I make it no secret that I’ve experienced health problems–you can find it right in my bio. The past several months have been full of excitement, growth, and travel. When I’m home, I’m working, learning with my horses, practicing bodywork, or researching something. I enjoy moving. I relish in doing things I love–especially since for so long I found it difficult to do them.
This past month I’ve had to extend some extra self-love and patience to myself as I’ve begun to experience dizziness and some other old symptoms have cropped up. At first, I was fearful. I avoided them–looked the other way and kept going. My body was giving me plenty of warning signals, but I wasn’t quite listening. I began to feel worse, to the point of where I found myself walking up windy stairs to an acupuncturist office.
I’ve been in love with the idea of Traditional Chinese Medicine, acupuncture, and herbs for a while now. I use acupressure on myself and my horses and occasionally incorporate it into my practices with references and suggestions from more experienced practitioners in tow. I’m a big fan of herbs, both for myself and my horses. Needles, on the other hand, are something I’ve never really been fond of, but my heart (and the world) kept repeating acupuncture and TCM to me. So there I found myself, in an eclectically oriental-vintage office with little splashes of humor and emerald green, sitting in front of a friendly and determined Chicago gal.
For me personally, the experience was amazing. At a time where my body had begun to close doors, it opened them so I could do more in the area of self-healing. The acupuncture connected me to my roots, to something greater, and to a healing flow that deserves its own post to be described.
Since then, I’ve realized the other things my body, mind, and heart have been asking for. More love, more positivity. More time doing what I love, rather than just learning what I love. A slower travel schedule. More connected. Definitely more sleep, and more water–but among the things I’ve learned, there’s something that needs to be explored more clearly.
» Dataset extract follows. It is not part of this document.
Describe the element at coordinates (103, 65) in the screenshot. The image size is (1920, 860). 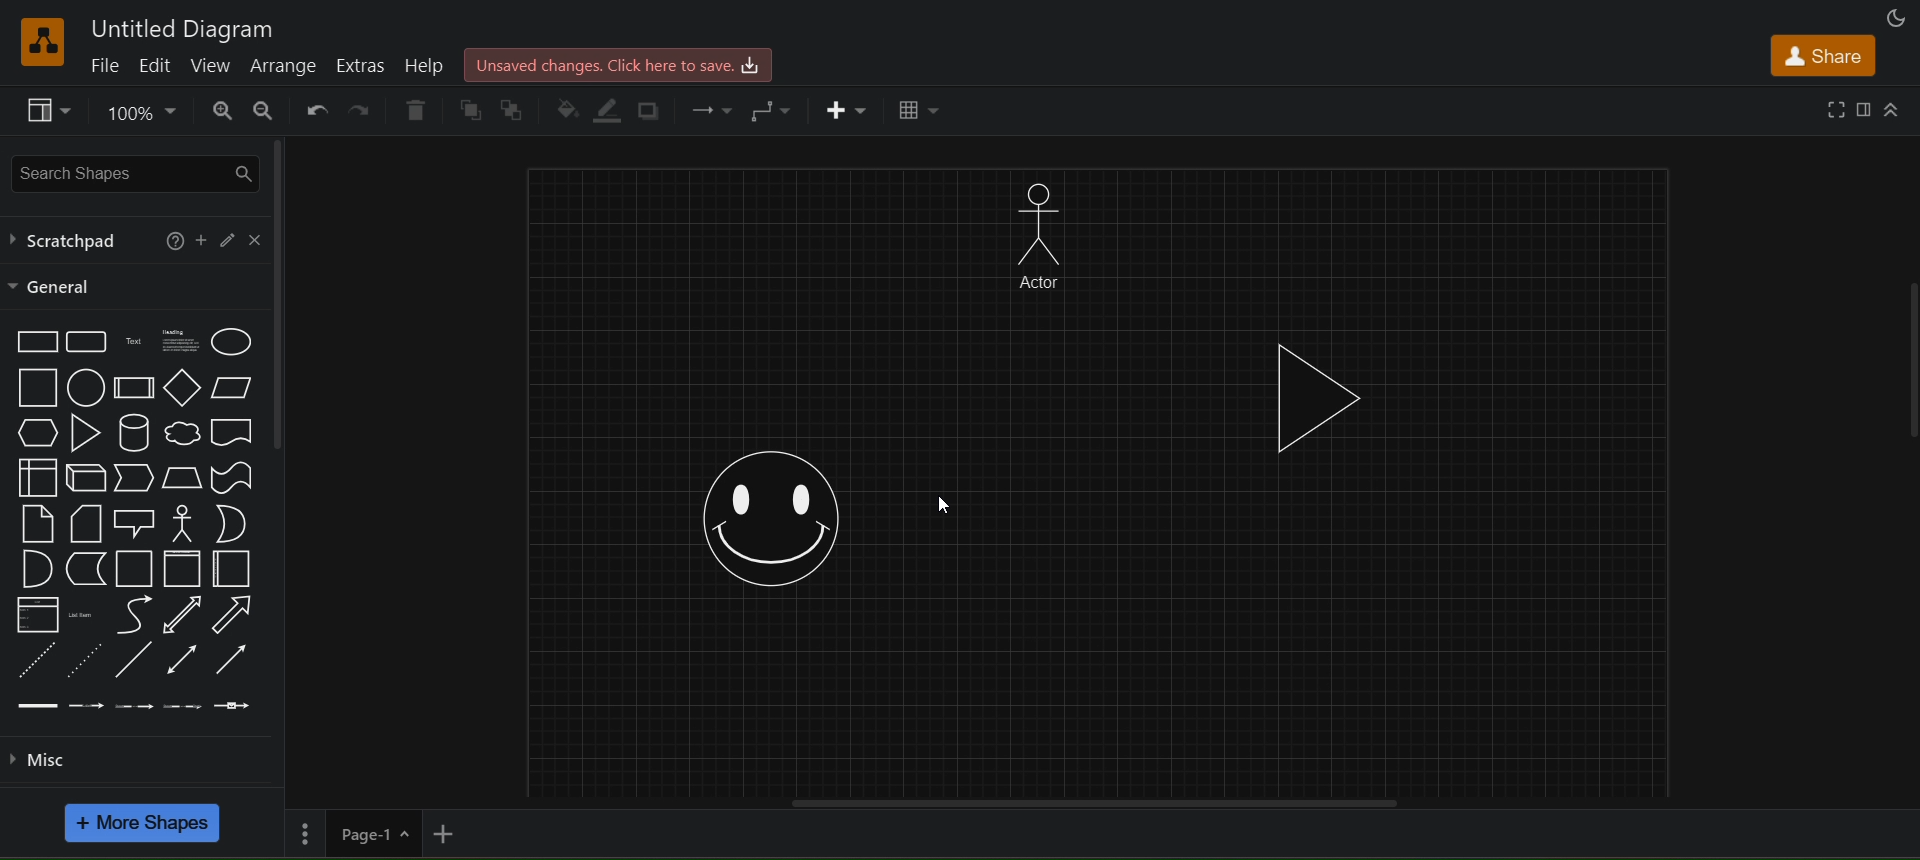
I see `file` at that location.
My path has shifted. Rather than just being a learned, I have also stepped into the path of a sewer–a doer, a practicer. I’m getting back on my feet, but with a different rhythm in my dance this time. My horses are sharing with me the feelings I’ve yearned for… because I’m ready for them.
Getting back on your feet isn’t always immediate. It isn’t always fast, and it isn’t always gentle. You usually can’t do exactly what you did before–that’s why you ended up here anyway. What these periods do for me is guide me, always. I learn and become better and stronger and more connected than I ever was before. I have to say, I’m so grateful for health, including the whole spectrum: what feels good and what doesn’t. I’m so grateful for learning to listen. I’m so grateful to be connecting more with my heart. And I’m so grateful to my horses, for guiding and supporting me all along this journey.
There’s a special thing in sharing your wellness journey with your horses, in having the intention of always helping each other to develop more wellness, to flourish more. With this practice, even less-than-perfect moments can be embraced fully and in love, because you have some of the most amazing partners sharing with you some of the most amazing things.